Samples were loaded into 4-20% SDS-polyacrylamide precast gels (Bio-Rad) and proteins were separated by electrophoresis at 30 V for ~4 hours room temperature. Separated proteins were then transferred to PVDF membranes (Millipore) overnight using a wet transfer system (Bio-Rad) at 4 °C, or the Bio-Rad Trans-Blot Turbo transfer system. For immunoblotting, membranes were incubated in 5% milk-blocking buffer (1x TBS-T) followed by primary antibody incubation overnight at 4 °C with rotation. Membranes were washed 3 times for 5 minutes in 1x TBS-T and then incubated with secondary antibodies for 1-2 hours at room temperature. Membranes underwent final washes before developing using West Femto Substrate (ThermoFisher 34095) with film exposure or imaged using the Odyssey Li-Cor system.
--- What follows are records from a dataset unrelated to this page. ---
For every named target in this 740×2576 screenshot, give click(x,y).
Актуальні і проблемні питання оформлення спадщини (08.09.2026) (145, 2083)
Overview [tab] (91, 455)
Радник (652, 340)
Primary antibodies used: mouse anti-THOC6 (1:1000, Abnova H00079228-A01), rabbit anti-THOC1 (1:2000, Bethyl Laboratories A302-839A), rabbit anti-THOC2 (1:2000, Bethyl Laboratories A303-630A), rabbit anti-THOC5 (1:2000, Bethyl Laboratories A302-120A), mouse anti-ALYREF (1:2000, Sigma Aldrich A9979), rabbit anti-CHTOP (1:2000, Invitrogen PA5-55929), mouse anti-β-actin (1:5000, Abcam ab6276), goat anti-HAPLN1 (1:400, R&D Systems AF2608), rabbit anti-CEMIP (1:2500, Proteintech 50-173-3270), rabbit anti-WNT7A (1:1000, Abcam ab274321), rabbit anti-DKK2 (1:250,ab38594), rabbit anti-TP53 (1:1000, Abcam ab131442), rabbit anti-Flag antibody (1:2500, Proteintech 20543-1-AP). Secondary antibodies used: donkey anti-rabbit HRP-conjugated (1:5000, Cytiva NA9340V), goat anti-mouse HRP-conjugated (1:1000, Invitrogen 32430), IRDye® 680RD goat anti-rabbit IgG (1:5000, Li-Cor Biosciences 926-68071), and IRDye® 800CW goat anti-mouse IgG (1:5000, Li-Cor Biosciences 925-32210).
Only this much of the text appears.